--- TASK DESCRIPTION ---
With "agent" as the search word, show every line of the material that has it.

(Beginning of EXTRACTED MATERIAL)

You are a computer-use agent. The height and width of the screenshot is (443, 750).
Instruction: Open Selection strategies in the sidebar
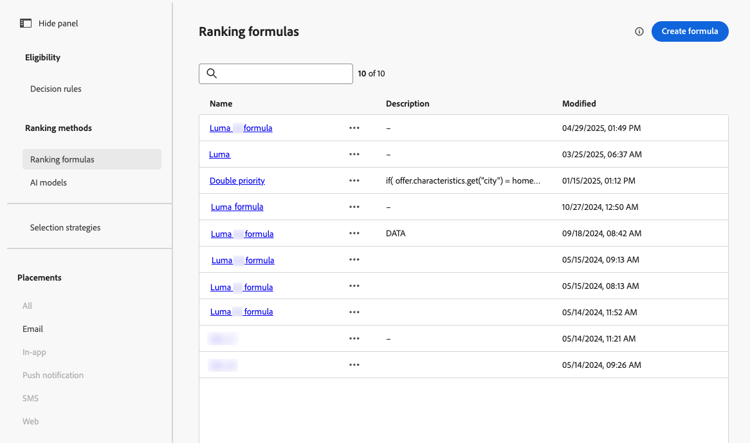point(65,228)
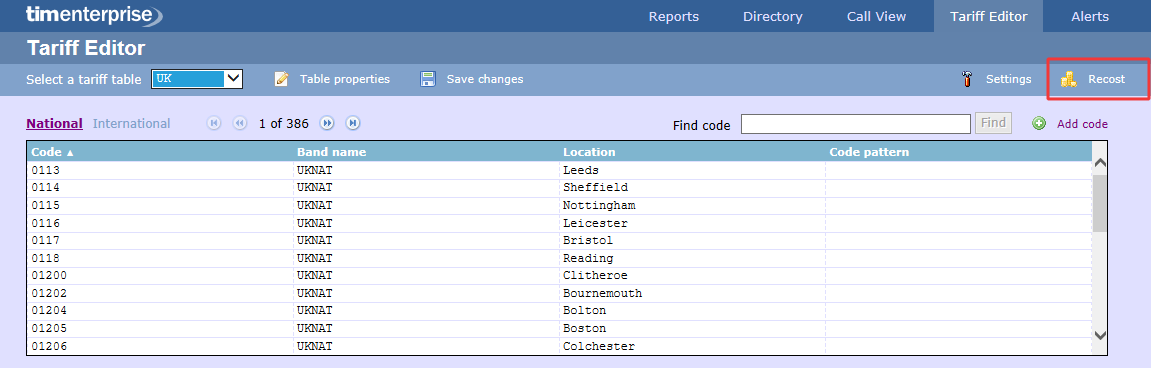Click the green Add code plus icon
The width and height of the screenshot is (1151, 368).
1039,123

(End of EXTRACTED MATERIAL)
(Beginning of EXTRACTED MATERIAL)

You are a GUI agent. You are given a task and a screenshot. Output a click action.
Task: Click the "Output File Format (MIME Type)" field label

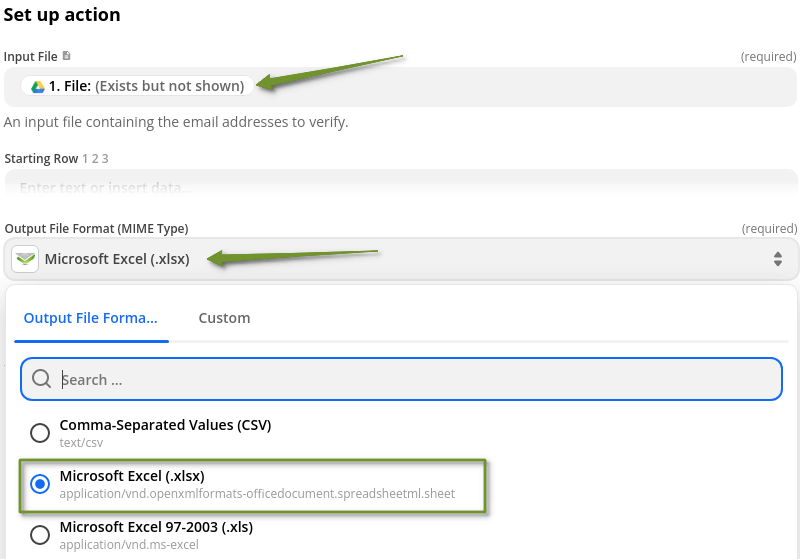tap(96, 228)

(End of EXTRACTED MATERIAL)

--- YOUR SOLUTION ---
You are a computer-use agent. The height and width of the screenshot is (443, 750).
You are a GUI agent. You are given a task and a screenshot. Output a click action.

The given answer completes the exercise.